------ 阅读文本

新冠肺炎CT识别COVID-CT(二)| 深度之眼Pytorch打卡(八):新冠肺炎CT影像识别(二分类 | 逻辑回归)

前言


   COVID-CT中把新冠肺炎CT图片识别,当做的一个二分类问题,即肺部CT中有新冠病毒和无病毒两种情况。作者给了一个用torchxrayvision中的DenseNet模型在COVID-CT数据集上的训练、验证和测试代码,其中DenseNet是预训练好的。也给了一个先在LUNA数据集上预训练,然后再在COVID-CT数据集上的训练、验证和测试的代码。对于前者,美中不足的是所有代码都是写在一个文件里的,而且import了很多没有用到的但是可能会引起错误的包,也没有可视化训练过程。当然,这些笔者都做了修改,改了代码结构、删了很多东西也引入了visdom来可视化训练过程。作为初学者,本笔记主要是学习前者,体验一下过程,至于后者就以后再说吧,虽然性能更好。

  原代码及数据地址:UCSD-AI4H/COVID-CT
  数据切分笔记参考:深度之眼Pytorch打卡(六):数据集切分方法
  数据读取笔记参考:深度之眼Pytorch打卡(七):Pytorch数据读取机制
  数据集与识别方法:新冠肺炎CT识别COVID-CT(一):新冠肺炎CT识别方法与CT数据集


环境


  • Pycharm-2019.2
  • torchvision-0.5.0
  • Python-3.7
  • torch-1.4.0
  • numpy、sklearn、Visdom、torchxrayvision
  • GTX1060 6G
  • 可视化工具Visdom安装遇坑
pip install visdom

  安装完成后用:visdom命令启动服务器,很大可能会卡在如下地方

  Checking for scripts.
  Downloading scripts, this may take a little while…

  解决方法1:

pip install --upgrade visdom

  解决方法2:

  找到:虚拟环境目录\Lib\site-packages\visdom。注释掉server.py末尾的download_scripts(),同时将此文件中的static直接替换掉static文件夹。

def download_scripts_and_run():
    # download_scripts()
    main()

训练


  • 模型简介

   torchxrayvision

   首先说一下torchxrayvision,它是一个仍在开发中的X射线(x-ray)影像数据集和模型,也包括用X射线影像预训练好的模型。现在torchxrayvision中模型和预训练模型还只有DenseNet121,其可以预测检测18中疾病的X射线图像,如下所示,当然还没有包括COVID-19。由于这里的模型使用x-ray影像pre_train的,我们的任务又是识别CT图像,所以,我觉得用这个预训练模型会比用torchvision中的预训练模型来进行训练效果要好。估计这也是COVID-CT作者做此选择的原因。

[‘Atelectasis’,
‘Consolidation’,
‘Infiltration’,
‘Pneumothorax’,
‘Edema’,
‘Emphysema’,
‘Fibrosis’,
‘Effusion’,
‘Pneumonia’,
‘Pleural_Thickening’,
‘Cardiomegaly’,
‘Nodule’,
‘Mass’,
‘Hernia’,
‘Lung Lesion’,
‘Fracture’,
‘Lung Opacity’,
‘Enlarged Cardiomediastinum’]

   DenseNet

   DenseNet是在CVPR 2017最佳论文《Dense Convolutional NetworkDenseNet》中提出的网络结构。比起ResNet的残差块(Residual Block),将一块输入直接与输出相连,DenseNet采取了一种更密集连接机制,如图1(引自DenseNet论文)所示。比起ResNet,DenseNet也有更好的性能。

------------

* _任务说明_
请将上面阅读文本中从“Downloading scripts, this”起、到“# download_scripts()”为止(含这两处文字)的内容逐字抄写出来。

------ 原始资料

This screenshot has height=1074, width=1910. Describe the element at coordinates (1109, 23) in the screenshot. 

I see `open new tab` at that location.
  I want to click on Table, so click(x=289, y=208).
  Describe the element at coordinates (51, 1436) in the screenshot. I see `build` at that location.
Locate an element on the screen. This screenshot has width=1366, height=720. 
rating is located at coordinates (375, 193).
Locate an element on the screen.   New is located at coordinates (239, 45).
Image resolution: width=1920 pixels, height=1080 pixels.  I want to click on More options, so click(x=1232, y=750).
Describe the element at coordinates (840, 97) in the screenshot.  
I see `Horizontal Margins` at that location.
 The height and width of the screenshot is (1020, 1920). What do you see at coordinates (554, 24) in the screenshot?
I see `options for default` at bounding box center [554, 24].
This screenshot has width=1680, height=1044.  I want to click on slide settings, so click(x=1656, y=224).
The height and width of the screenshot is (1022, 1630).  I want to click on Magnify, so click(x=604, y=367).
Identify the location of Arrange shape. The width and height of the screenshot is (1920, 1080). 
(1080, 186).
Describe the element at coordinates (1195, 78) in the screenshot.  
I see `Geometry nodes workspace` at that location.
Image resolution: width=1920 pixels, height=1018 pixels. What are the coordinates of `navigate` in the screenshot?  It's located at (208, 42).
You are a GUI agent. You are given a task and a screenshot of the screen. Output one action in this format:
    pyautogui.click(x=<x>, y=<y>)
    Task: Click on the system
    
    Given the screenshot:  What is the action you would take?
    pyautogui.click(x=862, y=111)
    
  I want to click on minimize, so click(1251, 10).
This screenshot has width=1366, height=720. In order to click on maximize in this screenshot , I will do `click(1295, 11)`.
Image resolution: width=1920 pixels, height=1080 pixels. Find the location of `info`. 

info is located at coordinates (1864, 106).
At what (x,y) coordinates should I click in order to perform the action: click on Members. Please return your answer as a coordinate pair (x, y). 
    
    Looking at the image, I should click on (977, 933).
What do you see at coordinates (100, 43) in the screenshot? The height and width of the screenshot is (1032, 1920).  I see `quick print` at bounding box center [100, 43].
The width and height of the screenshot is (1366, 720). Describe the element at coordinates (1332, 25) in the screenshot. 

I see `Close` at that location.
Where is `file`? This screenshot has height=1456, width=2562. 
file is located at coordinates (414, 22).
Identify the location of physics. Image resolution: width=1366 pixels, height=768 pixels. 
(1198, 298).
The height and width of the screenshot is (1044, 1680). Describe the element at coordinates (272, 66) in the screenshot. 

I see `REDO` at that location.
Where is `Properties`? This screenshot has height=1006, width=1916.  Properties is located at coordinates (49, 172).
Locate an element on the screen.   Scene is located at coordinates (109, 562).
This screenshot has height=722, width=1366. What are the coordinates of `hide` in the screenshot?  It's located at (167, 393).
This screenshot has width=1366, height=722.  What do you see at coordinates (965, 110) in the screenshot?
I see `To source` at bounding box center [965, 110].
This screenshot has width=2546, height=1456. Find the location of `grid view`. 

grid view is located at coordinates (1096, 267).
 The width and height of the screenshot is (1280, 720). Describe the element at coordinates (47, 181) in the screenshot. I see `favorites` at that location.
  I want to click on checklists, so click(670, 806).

------------

* _最终答案_
Downloading scripts, this may take a little while…

  解决方法1:

pip install --upgrade visdom

  解决方法2:

  找到:虚拟环境目录\Lib\site-packages\visdom。注释掉server.py末尾的download_scripts(),同时将此文件中的static直接替换掉static文件夹。

def download_scripts_and_run():
    # download_scripts()